**INSTRUCTIONS FOR THE TASK:**
Reproduce the data below verbatim. Begin at its first line and stop after the line that contains "will [x=19, y=825].".

--- Begin INPUT RECORDS ---

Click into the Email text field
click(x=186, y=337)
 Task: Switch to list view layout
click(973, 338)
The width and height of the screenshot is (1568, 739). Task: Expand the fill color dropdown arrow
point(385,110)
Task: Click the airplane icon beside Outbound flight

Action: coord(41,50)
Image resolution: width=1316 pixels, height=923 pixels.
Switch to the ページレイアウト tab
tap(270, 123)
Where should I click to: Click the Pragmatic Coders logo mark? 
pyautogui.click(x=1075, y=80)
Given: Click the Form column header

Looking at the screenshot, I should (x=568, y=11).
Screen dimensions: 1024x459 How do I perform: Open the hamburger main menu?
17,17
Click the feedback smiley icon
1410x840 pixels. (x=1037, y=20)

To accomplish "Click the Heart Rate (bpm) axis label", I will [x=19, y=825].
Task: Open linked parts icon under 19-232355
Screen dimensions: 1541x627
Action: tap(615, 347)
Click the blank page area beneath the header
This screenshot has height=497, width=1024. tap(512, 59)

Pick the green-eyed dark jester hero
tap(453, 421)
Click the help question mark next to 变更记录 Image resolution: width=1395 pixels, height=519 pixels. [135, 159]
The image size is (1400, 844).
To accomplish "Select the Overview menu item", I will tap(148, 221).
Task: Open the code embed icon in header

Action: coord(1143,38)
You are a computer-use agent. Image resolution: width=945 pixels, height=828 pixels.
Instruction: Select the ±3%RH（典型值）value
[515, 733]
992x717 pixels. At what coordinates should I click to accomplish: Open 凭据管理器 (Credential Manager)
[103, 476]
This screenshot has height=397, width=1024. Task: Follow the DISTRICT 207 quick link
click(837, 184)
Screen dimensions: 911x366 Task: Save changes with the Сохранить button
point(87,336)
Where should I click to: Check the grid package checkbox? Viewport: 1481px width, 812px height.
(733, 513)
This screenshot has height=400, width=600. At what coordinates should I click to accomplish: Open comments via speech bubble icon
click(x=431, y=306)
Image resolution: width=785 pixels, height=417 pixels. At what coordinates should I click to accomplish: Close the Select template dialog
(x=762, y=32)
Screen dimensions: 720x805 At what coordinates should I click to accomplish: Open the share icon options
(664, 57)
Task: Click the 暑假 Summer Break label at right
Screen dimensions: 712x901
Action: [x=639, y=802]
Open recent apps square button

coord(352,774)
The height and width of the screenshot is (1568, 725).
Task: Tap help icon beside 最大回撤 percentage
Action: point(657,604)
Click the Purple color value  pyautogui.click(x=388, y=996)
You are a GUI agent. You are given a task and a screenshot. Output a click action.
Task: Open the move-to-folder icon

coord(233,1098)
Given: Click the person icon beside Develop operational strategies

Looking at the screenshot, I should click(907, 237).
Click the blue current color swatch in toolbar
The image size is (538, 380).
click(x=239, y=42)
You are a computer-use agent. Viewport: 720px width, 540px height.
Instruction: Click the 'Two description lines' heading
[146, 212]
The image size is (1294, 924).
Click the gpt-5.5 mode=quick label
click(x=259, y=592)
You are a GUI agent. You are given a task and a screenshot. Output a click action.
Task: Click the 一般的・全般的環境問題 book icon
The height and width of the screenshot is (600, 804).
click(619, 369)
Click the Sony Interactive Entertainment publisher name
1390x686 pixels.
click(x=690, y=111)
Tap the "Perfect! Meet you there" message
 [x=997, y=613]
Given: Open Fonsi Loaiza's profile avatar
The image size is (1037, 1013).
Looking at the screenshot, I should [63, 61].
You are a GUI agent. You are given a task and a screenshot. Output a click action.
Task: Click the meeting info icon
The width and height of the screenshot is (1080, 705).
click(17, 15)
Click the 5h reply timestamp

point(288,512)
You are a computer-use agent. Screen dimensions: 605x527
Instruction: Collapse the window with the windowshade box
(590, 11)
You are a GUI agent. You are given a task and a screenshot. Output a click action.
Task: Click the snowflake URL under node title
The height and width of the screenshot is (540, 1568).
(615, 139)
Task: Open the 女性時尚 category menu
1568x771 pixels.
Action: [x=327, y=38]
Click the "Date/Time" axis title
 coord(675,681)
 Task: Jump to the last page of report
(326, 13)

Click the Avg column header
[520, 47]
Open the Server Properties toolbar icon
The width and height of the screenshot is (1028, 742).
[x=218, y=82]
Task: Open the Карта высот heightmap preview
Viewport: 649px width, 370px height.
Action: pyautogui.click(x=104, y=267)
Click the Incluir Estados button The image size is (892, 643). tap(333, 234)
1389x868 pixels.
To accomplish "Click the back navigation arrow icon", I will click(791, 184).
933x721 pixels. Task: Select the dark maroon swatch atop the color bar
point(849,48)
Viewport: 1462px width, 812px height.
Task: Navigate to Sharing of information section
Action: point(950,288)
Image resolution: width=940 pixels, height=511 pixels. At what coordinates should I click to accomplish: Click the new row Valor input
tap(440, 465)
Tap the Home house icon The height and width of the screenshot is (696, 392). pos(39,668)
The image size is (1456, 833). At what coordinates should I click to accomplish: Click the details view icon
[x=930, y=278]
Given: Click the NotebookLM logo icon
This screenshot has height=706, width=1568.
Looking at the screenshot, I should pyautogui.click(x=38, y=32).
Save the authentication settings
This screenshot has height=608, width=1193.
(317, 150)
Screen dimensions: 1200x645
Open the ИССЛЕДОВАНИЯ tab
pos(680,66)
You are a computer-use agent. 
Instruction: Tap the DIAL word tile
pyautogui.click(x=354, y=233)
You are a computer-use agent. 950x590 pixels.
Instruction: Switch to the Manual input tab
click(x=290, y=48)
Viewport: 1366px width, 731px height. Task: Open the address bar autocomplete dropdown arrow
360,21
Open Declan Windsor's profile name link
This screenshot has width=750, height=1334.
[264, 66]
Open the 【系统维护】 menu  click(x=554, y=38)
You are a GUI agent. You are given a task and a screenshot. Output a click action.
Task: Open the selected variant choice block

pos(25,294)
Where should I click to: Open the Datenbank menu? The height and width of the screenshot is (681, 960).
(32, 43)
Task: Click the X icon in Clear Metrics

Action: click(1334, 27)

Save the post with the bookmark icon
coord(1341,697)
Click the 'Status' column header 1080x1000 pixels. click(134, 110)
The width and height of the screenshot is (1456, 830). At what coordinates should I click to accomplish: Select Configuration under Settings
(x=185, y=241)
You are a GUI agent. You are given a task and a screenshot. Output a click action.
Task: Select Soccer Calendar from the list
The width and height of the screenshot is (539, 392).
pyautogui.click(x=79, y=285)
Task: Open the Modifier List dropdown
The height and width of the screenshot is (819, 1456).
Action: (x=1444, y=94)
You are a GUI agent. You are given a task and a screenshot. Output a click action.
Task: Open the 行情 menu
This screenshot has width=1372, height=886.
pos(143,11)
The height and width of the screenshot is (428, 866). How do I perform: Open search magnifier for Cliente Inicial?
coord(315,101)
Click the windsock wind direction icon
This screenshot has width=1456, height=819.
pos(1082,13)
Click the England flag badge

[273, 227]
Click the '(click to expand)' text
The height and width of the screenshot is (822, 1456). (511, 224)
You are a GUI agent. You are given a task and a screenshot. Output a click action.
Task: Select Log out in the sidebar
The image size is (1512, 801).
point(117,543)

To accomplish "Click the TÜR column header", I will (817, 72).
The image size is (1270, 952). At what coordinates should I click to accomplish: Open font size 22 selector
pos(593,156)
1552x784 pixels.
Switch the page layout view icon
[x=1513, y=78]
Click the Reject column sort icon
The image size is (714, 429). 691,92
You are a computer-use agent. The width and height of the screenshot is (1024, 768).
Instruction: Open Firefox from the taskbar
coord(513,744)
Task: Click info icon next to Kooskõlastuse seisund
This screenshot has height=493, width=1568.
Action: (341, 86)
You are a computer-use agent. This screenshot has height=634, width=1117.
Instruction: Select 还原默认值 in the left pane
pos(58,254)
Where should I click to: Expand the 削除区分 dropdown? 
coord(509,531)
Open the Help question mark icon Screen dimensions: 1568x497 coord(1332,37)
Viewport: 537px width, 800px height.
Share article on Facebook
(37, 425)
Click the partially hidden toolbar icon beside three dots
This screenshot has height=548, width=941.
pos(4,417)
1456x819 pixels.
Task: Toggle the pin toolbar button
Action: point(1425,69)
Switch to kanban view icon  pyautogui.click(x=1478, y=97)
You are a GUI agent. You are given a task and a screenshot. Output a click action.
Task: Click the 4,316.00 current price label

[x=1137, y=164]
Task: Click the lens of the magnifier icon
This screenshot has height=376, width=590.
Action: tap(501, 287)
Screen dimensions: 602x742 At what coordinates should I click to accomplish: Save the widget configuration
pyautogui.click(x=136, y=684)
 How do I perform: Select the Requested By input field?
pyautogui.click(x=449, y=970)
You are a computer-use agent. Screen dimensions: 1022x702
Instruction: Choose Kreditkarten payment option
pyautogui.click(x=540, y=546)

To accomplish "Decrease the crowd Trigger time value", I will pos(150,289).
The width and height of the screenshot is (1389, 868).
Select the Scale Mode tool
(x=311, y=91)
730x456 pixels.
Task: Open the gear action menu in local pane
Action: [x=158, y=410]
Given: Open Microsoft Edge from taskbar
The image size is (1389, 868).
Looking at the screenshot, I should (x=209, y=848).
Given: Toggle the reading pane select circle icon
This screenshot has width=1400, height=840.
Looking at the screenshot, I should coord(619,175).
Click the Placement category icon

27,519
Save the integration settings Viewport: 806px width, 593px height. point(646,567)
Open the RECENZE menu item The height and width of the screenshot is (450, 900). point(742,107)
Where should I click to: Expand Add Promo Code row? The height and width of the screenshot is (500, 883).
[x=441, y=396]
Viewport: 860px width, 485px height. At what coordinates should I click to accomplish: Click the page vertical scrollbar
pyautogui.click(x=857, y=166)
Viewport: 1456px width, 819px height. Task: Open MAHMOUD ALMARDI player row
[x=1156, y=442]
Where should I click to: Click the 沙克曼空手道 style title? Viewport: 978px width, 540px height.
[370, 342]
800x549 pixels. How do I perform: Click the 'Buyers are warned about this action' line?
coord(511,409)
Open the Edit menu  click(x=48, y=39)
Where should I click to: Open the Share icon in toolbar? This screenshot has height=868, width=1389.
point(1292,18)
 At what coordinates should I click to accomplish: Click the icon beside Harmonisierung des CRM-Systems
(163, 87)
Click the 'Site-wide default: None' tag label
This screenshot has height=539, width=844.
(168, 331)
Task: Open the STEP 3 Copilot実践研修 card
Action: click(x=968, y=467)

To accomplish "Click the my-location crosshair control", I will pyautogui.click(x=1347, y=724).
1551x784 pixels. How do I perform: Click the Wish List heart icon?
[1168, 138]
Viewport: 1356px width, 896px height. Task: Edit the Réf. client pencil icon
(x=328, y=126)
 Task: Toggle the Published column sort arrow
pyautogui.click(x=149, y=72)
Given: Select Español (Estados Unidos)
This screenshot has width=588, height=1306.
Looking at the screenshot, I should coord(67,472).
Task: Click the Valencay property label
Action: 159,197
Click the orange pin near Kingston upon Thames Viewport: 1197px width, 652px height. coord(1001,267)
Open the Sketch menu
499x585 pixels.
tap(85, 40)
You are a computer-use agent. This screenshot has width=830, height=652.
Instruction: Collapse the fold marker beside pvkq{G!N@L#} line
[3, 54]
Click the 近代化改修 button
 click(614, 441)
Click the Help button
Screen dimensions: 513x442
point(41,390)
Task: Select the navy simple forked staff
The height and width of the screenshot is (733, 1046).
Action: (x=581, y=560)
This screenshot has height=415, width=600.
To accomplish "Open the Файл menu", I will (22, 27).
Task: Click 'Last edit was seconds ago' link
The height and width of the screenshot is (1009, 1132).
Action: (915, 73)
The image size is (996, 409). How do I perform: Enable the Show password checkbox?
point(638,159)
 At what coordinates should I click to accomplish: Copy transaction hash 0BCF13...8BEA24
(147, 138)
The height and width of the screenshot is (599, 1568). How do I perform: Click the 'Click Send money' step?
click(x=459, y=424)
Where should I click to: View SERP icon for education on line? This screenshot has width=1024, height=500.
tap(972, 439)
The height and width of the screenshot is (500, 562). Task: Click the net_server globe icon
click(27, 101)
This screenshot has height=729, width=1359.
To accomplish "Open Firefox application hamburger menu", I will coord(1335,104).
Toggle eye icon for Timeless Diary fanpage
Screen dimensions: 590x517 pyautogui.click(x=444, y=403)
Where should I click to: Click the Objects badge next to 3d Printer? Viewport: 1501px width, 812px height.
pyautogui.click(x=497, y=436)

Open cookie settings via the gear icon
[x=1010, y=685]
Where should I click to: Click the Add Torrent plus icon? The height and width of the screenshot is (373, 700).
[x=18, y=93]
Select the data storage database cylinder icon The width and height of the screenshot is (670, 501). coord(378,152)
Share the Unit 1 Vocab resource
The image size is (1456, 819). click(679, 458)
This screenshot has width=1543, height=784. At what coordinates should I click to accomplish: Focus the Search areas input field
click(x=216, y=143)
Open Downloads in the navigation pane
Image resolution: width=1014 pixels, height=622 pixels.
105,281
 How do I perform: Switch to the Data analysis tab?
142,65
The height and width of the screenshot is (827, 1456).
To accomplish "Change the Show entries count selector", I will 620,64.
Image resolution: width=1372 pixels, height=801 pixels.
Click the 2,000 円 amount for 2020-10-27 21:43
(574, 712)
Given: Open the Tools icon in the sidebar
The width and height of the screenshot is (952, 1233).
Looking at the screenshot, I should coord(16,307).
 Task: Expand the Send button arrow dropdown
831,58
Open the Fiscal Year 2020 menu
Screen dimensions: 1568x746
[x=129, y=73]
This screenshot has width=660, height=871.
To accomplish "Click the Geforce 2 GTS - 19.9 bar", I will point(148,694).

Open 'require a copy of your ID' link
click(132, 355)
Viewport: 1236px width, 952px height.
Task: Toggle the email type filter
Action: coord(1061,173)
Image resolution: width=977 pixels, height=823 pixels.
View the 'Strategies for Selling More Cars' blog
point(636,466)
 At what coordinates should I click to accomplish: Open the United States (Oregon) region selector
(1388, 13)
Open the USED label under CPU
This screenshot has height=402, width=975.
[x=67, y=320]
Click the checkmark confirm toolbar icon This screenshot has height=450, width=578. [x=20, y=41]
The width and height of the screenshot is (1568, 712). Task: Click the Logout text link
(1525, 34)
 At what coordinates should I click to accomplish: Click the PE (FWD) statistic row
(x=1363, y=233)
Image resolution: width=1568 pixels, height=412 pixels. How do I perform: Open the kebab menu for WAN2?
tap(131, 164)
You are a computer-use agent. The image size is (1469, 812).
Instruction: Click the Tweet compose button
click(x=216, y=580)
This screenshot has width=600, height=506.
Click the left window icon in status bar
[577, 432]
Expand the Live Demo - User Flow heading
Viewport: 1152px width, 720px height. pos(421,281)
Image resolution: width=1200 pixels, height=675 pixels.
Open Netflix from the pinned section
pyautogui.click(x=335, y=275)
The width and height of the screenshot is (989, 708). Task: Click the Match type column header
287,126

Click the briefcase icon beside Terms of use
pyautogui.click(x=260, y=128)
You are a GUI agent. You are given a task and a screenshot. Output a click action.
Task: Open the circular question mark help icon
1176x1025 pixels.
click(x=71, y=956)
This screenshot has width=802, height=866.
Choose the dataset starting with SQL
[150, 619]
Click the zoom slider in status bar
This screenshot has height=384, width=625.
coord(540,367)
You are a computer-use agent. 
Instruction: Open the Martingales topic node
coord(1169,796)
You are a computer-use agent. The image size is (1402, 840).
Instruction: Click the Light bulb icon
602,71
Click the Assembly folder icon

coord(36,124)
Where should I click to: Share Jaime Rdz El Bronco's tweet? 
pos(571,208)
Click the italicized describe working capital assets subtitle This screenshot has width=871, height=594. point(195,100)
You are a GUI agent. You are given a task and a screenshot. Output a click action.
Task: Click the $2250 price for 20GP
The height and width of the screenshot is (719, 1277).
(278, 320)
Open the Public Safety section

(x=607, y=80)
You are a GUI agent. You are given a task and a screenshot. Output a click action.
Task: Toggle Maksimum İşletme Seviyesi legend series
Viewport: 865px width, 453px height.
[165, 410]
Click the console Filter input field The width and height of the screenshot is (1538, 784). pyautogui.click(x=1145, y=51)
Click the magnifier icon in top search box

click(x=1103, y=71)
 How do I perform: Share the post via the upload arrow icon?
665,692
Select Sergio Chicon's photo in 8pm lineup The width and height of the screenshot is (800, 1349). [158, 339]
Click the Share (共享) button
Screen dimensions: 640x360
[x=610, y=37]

--- End INPUT RECORDS ---

**WORKED SOLUTION:**
Click into the Email text field
click(x=186, y=337)
 Task: Switch to list view layout
click(973, 338)
The width and height of the screenshot is (1568, 739). Task: Expand the fill color dropdown arrow
point(385,110)
Task: Click the airplane icon beside Outbound flight

Action: coord(41,50)
Image resolution: width=1316 pixels, height=923 pixels.
Switch to the ページレイアウト tab
tap(270, 123)
Where should I click to: Click the Pragmatic Coders logo mark? 
pyautogui.click(x=1075, y=80)
Given: Click the Form column header

Looking at the screenshot, I should (x=568, y=11).
Screen dimensions: 1024x459 How do I perform: Open the hamburger main menu?
17,17
Click the feedback smiley icon
1410x840 pixels. (x=1037, y=20)

To accomplish "Click the Heart Rate (bpm) axis label", I will [x=19, y=825].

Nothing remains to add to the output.